Which brings me to the second big surprise. Britain and America have reacted to the Libor scandal in completely different ways. Britain is in an utter frenzy over it, with wall-to-wall coverage, and the most respectable, pro-business publications expressing outrage. Yes, Barclays is a British bank, and the first word in Libor is "London." But still: The Economist ran a headline about the scandal that read, in its entirety, "Banksters."
Yet, on these shores, the reaction has been mainly a shrug. Perhaps we're suffering from bank-scandal fatigue, having lived through Bank of America's various travails, and the Goldman Sachs revelations, and, most recently, the big JPMorgan Chase trading loss. Or maybe Libor is just hard to gets one's head around.
But the Brits have this one right. They may not understand the intricacies of Libor any better than we do, but they sense, powerfully, that banks have once again made a mockery of the role that society entrusts to them.
"Why has the scandal created outrage in Britain? Because it truly is outrageous," said Karen Petrou, the managing partner of Federal Financial Analytics. "They weren't supposed to be fixing that rate -- no matter what the reason."

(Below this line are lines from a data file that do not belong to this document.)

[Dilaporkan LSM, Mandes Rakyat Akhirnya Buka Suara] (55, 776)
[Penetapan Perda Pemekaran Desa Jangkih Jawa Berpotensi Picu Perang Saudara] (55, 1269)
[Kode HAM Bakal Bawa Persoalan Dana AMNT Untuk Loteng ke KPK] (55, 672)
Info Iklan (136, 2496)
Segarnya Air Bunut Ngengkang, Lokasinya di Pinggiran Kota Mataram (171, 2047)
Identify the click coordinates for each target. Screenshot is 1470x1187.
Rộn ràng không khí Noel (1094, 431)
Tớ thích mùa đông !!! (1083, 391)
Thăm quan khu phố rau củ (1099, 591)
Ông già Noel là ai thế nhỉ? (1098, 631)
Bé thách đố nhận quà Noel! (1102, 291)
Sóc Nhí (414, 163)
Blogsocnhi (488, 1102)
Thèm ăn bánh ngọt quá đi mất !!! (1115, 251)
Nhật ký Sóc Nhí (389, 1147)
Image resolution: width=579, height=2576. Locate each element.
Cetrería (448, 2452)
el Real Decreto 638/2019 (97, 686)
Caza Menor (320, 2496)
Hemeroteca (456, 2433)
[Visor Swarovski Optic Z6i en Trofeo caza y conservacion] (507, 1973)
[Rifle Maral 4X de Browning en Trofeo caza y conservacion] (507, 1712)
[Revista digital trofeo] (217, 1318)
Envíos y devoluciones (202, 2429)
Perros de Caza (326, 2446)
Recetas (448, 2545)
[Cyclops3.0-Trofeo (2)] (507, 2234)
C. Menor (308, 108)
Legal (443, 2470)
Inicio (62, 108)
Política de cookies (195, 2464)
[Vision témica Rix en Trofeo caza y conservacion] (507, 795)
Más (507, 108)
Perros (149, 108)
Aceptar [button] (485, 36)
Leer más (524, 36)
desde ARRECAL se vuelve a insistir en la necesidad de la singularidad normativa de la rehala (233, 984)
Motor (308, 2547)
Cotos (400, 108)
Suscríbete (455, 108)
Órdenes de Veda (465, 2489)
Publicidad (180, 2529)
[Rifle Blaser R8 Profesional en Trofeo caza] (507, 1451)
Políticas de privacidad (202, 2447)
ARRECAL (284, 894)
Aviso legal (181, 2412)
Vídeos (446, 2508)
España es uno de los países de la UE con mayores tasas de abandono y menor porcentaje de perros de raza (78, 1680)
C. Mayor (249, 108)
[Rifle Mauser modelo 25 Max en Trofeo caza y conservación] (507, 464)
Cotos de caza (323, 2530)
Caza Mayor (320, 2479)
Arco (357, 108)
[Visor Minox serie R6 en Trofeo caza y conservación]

She continued: "If I give you my money, I need to be able to trust you with it. If you can only be trusted via regulation, then you might as well be a utility. And if banks can't be trusted to manage their trading desks, then we need to rethink our whole model of banking." Petrou is not an advocate of returning to the days of Glass-Steagall, the Depression-era law that separated investment banking and commercial banking. But with the Libor scandal, she said, she could certainly understand the growing calls for it.
Barclays, of course, is hardly the only big bank that manipulated Libor for fun and profit. It is simply the first to admit its wrongdoing and settle with the government. The word is that just about every big bank is under investigation for playing games with Libor, including JPMorgan Chase, Citigroup and other American-based financial giants.
Which means there is going to be a lot more opportunities for Americans to become outraged over this scandal. And, maybe, to finally summon the will to change banking once and for all.